### Your goal
From the records below, report the number of lines that contain "text", and add nothing.

### Recorded information

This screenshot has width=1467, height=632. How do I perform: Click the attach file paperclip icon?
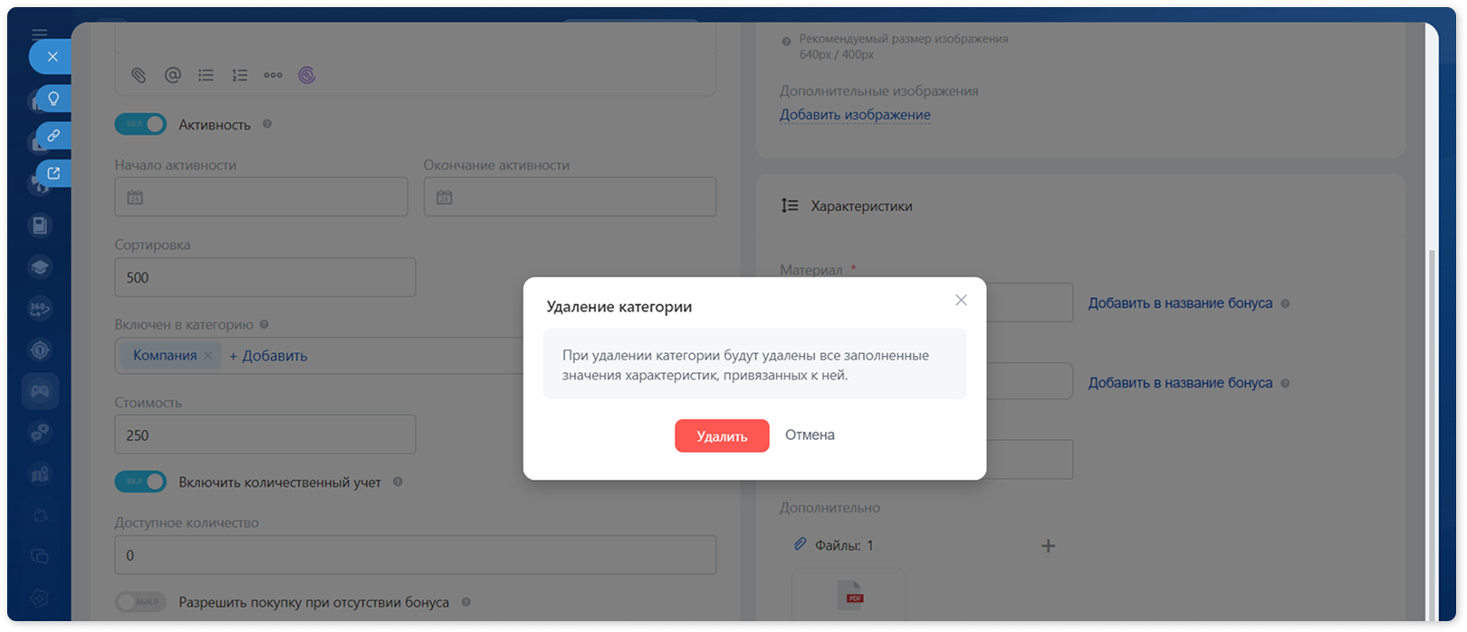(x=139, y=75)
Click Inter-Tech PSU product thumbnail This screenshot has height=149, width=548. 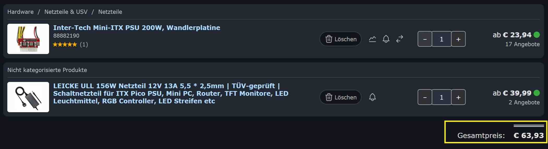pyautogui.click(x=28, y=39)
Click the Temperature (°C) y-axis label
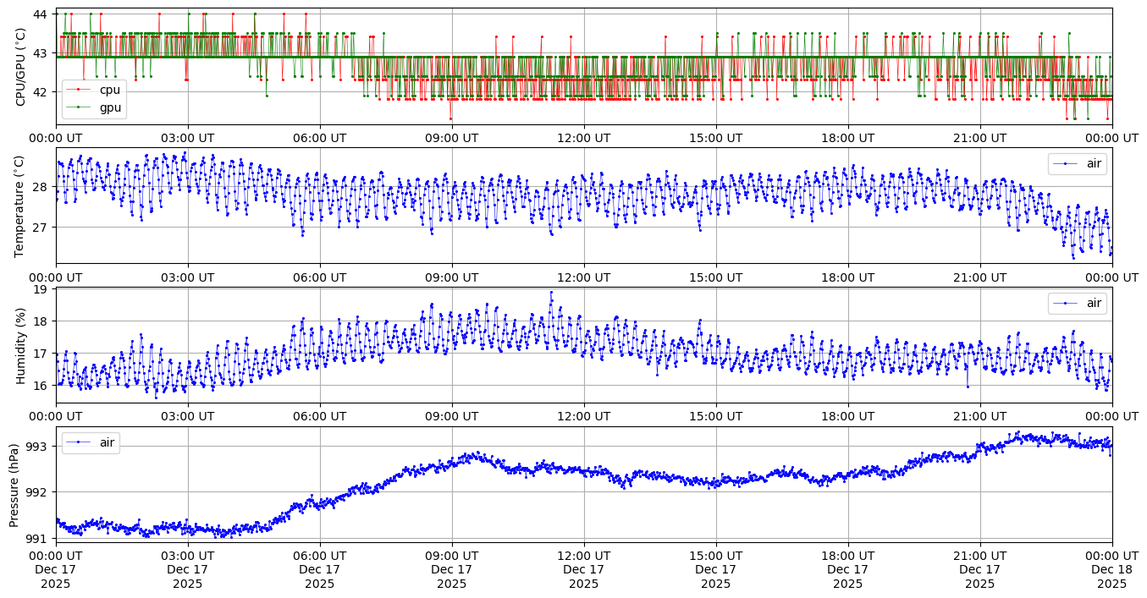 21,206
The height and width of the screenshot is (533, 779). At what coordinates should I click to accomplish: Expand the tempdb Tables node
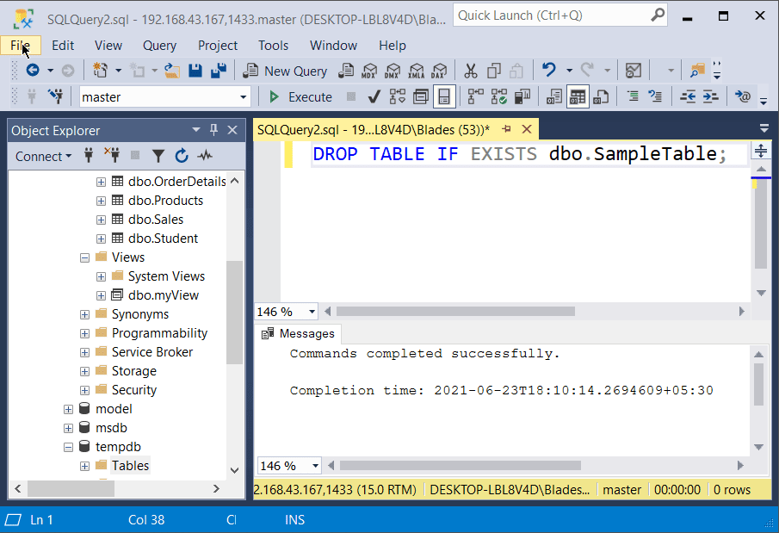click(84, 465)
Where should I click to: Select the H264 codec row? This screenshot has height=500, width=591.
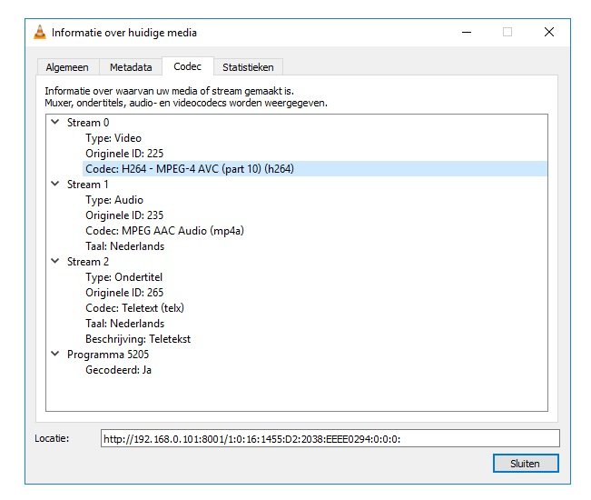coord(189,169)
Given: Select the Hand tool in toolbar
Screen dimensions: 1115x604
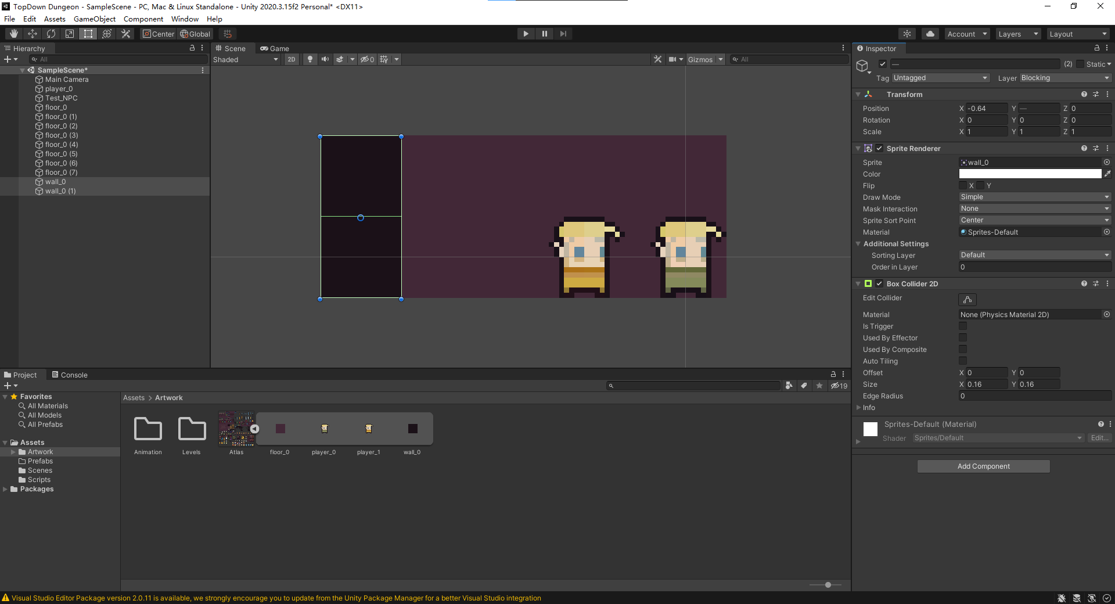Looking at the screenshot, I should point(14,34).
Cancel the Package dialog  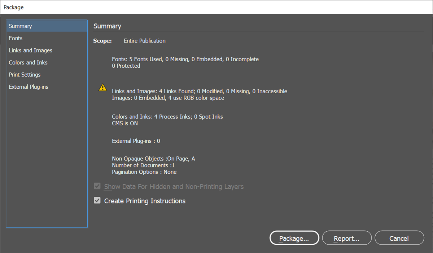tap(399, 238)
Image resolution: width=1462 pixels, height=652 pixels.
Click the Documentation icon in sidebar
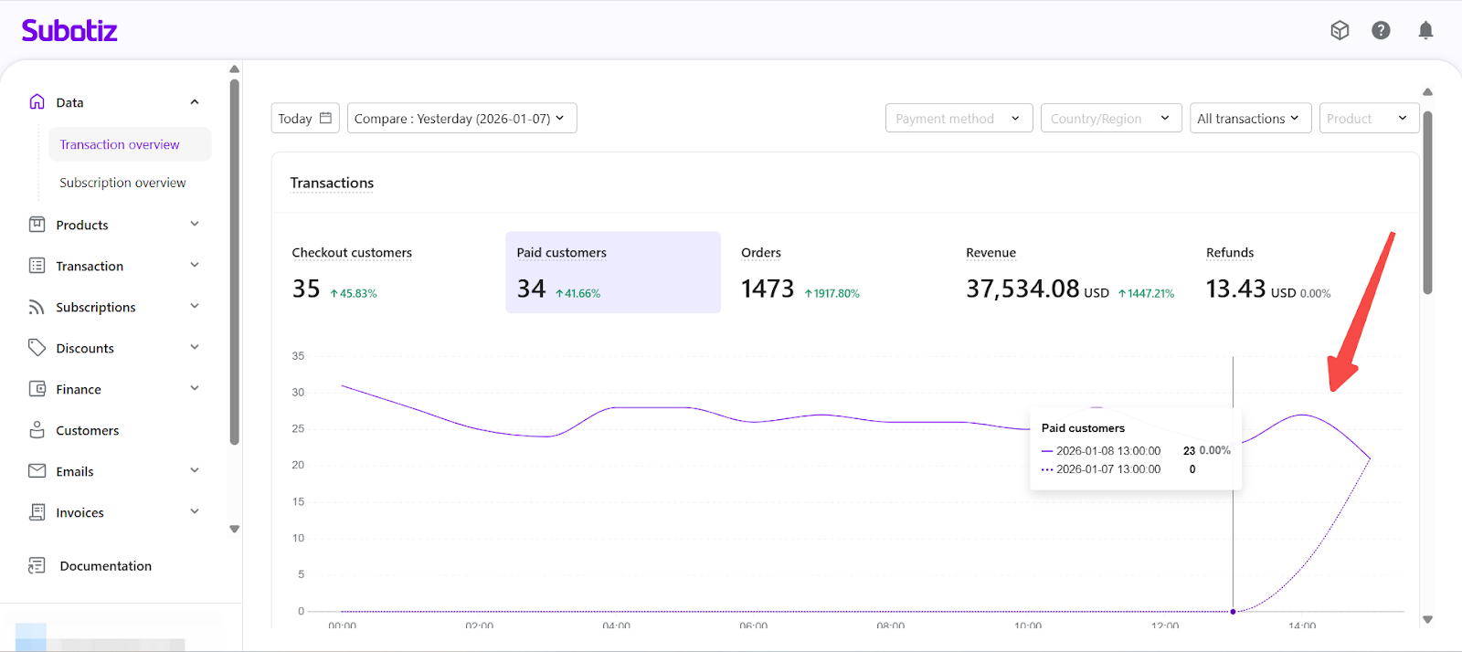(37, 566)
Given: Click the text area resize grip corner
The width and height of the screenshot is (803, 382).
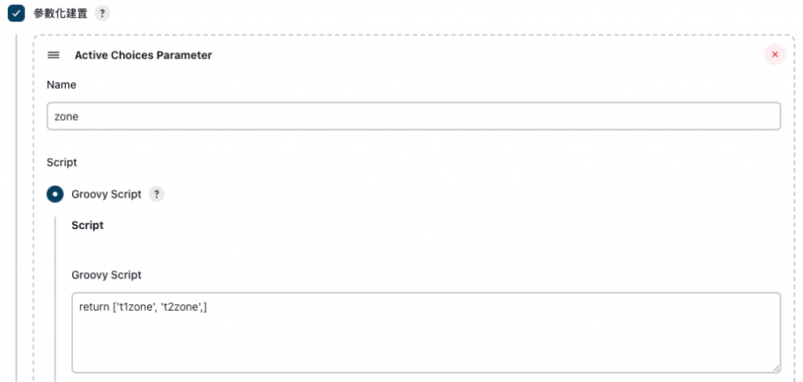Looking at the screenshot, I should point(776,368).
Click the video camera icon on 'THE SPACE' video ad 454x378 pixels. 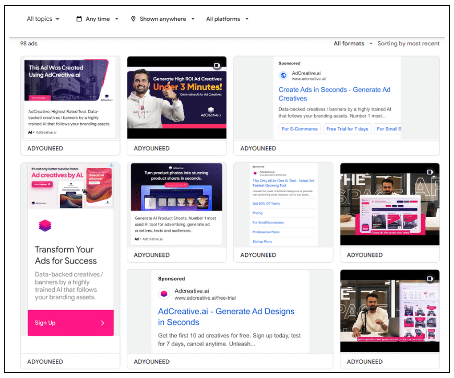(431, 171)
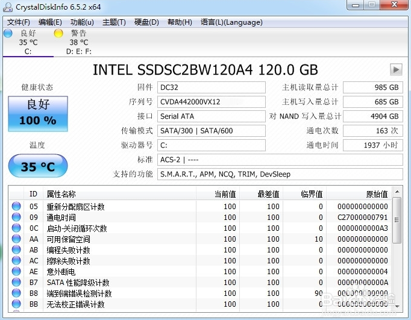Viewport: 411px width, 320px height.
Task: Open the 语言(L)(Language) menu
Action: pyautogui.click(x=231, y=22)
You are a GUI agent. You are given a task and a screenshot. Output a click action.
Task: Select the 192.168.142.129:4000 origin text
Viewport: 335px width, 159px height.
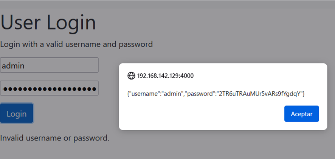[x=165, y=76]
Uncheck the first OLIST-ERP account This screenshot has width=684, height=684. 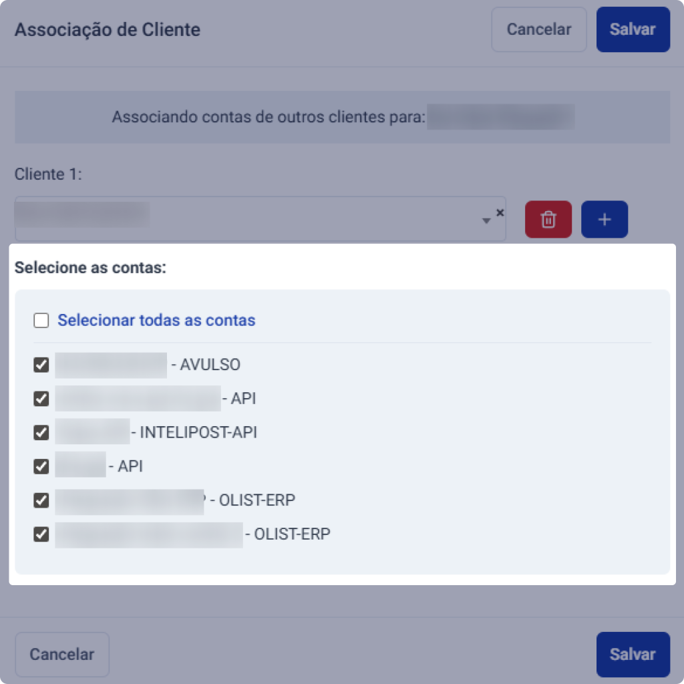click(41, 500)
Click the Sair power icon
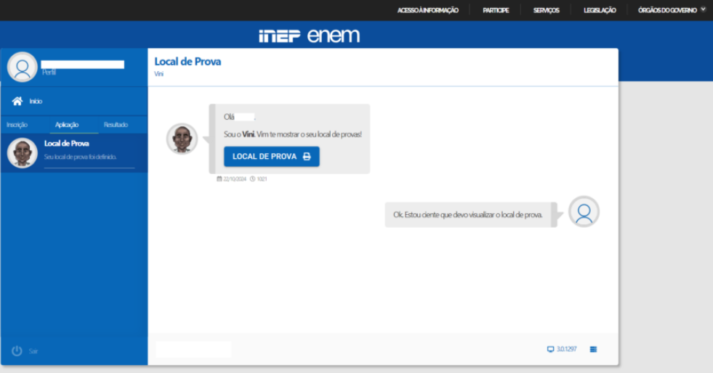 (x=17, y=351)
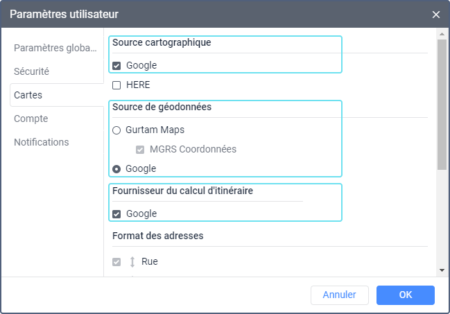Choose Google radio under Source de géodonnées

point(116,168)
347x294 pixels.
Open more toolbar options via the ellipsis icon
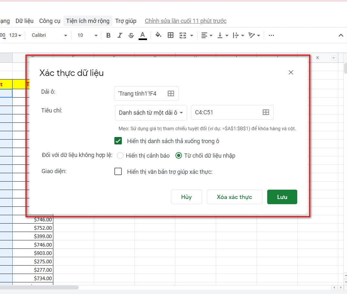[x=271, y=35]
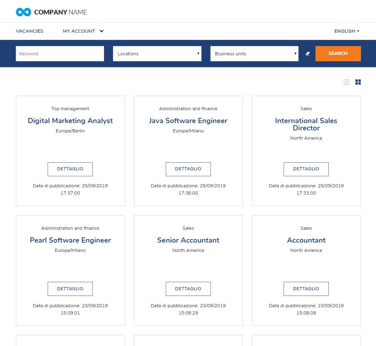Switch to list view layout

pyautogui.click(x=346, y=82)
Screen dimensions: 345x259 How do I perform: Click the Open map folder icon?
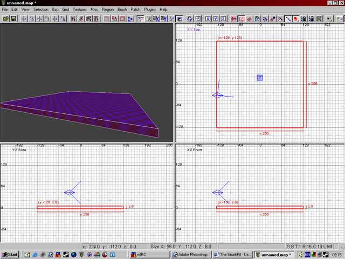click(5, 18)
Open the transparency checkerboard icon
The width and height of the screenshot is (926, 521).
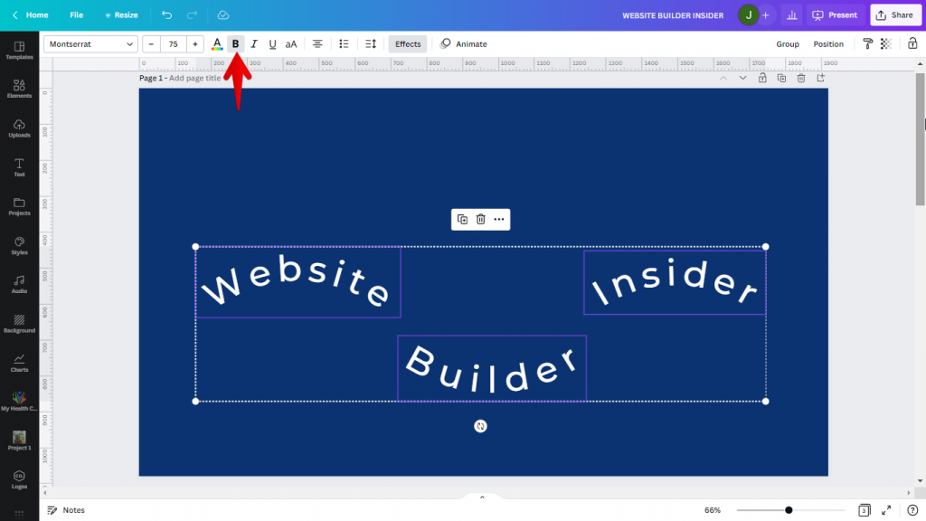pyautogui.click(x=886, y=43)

### Answer to the problem
2